EUROPE / SUISSE - Deux rendez-vous internationaux importants sur les « maladies oubliées » qui touchent des millions de personnes. Il faut sans tarder plus de ressources dans les pays en voie de développement

Rome (Agence Fides) - Au mois de novembre, il y aura deux importantes conférences internationales, qui décideront de l’avenir de millions de malades qui souffrent de « maladies oubliées » dans les pays en voie de développement. « Le Sommet Ministériel sur la Recherche Médicale » qui se tiendra à Mexico du 16 au 20 novembre, et la Rencontre voulue par le Gouvernement hollandais et l’Organisation Mondiale de la Santé (OMS), sur le thème suivant : « Médecines prioritaires pour les citoyens de l’Europe et du monde » (La Haye 18 novembre).
Des millions de malades continuent à souffrir de maladies oubliées comme la tuberculose, la maria, la leishmaniose, et la maladie du sommeil. Pour les traiter, il n’y a que des médicaments anciens, souvent inefficaces, et parfois toxiques. Entre 1975 et 1999, on a mis sur le marché 1.393 nouveaux médicaments : 13 d’entre eux (moins de 1%) étaient destinés à la lutte contre les maladies tropicales et contre la tuberculose.
Le système traditionnel pour la recherche et le développement de nouveaux médicaments s’est montré inadéquat pour les maladies oubliées.
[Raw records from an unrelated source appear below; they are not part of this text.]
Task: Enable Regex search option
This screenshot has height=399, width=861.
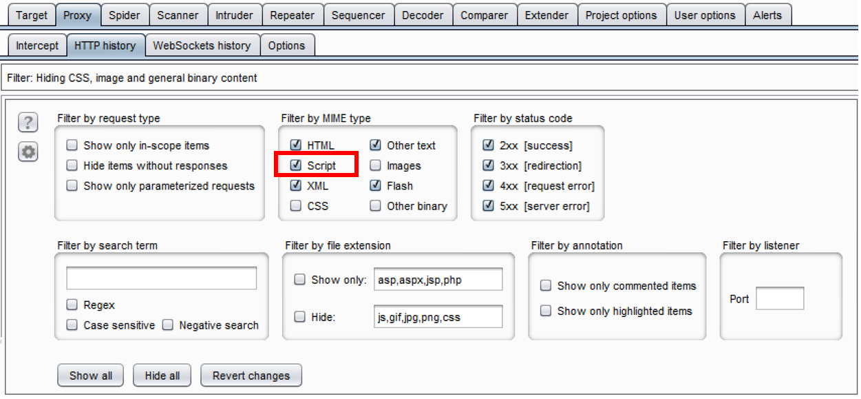Action: pos(72,305)
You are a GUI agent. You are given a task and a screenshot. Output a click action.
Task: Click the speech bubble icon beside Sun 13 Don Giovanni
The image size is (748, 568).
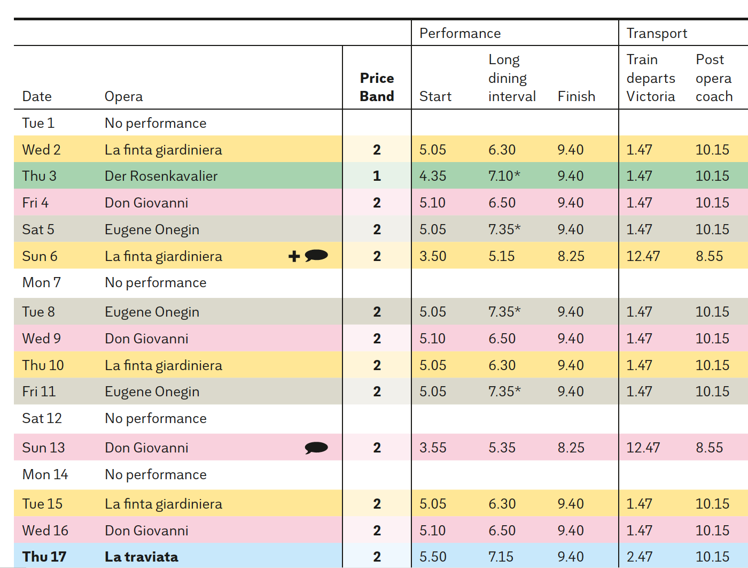(316, 448)
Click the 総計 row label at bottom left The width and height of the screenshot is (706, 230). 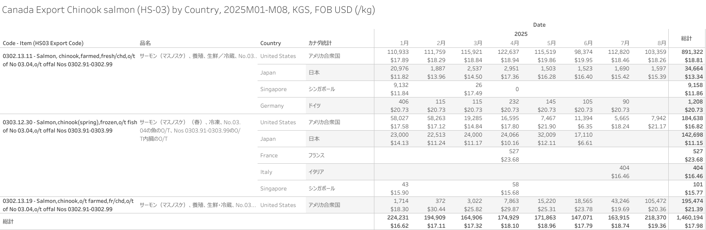8,221
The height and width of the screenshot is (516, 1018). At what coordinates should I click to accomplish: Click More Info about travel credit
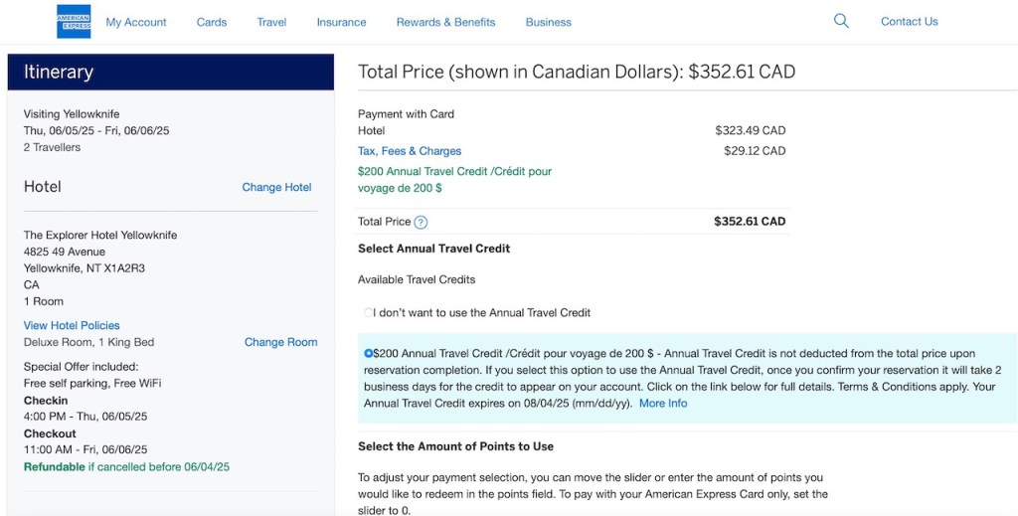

Ces pathologies entraînent une mortalité croissante et la morbidité dans les Pays les plus pauvres du monde.
La vie de millions de personnes atteintes de maladies oubliées dépend des décisions qui seront prises aux Sommets de Mexico et La Haye.
La « Drugs for Neglected Diseases Initiative” (DNDI), organisation à but non lucratif, travaille pour la production de médicaments pour les maladies les plus oubliées, comme la maladie du sommeil, le Chagas et la leishmaniose. L’Organisation demande aux gouvernements d’investir plus sur les maladies oubliées, en prenant en charge la recherche dans des buts non lucratifs, de favoriser le transfert de technologies vers les pays où ces maladies sont endémiques, d’encourager et d’aider les industries pharmaceutiques à s’engager beaucoup plus dans la recherche sur les maladies oubliées.
La DNDI est une organisation à but non lucratif ; elle a été fondée en 2003 par l’Institut Pasteur de Paris, Médecins Sans Frontières, l’Indian Council of Medical Research, le Ministère de la Santé de Malaisie, et le Medical Research Institute du Kénya, avec la participation du Programme de l’OMS pour la recherche sur les maladies tropicales. La mission de la DNDI est de développer la production de médicaments pour les maladies oubliées. (A.P.)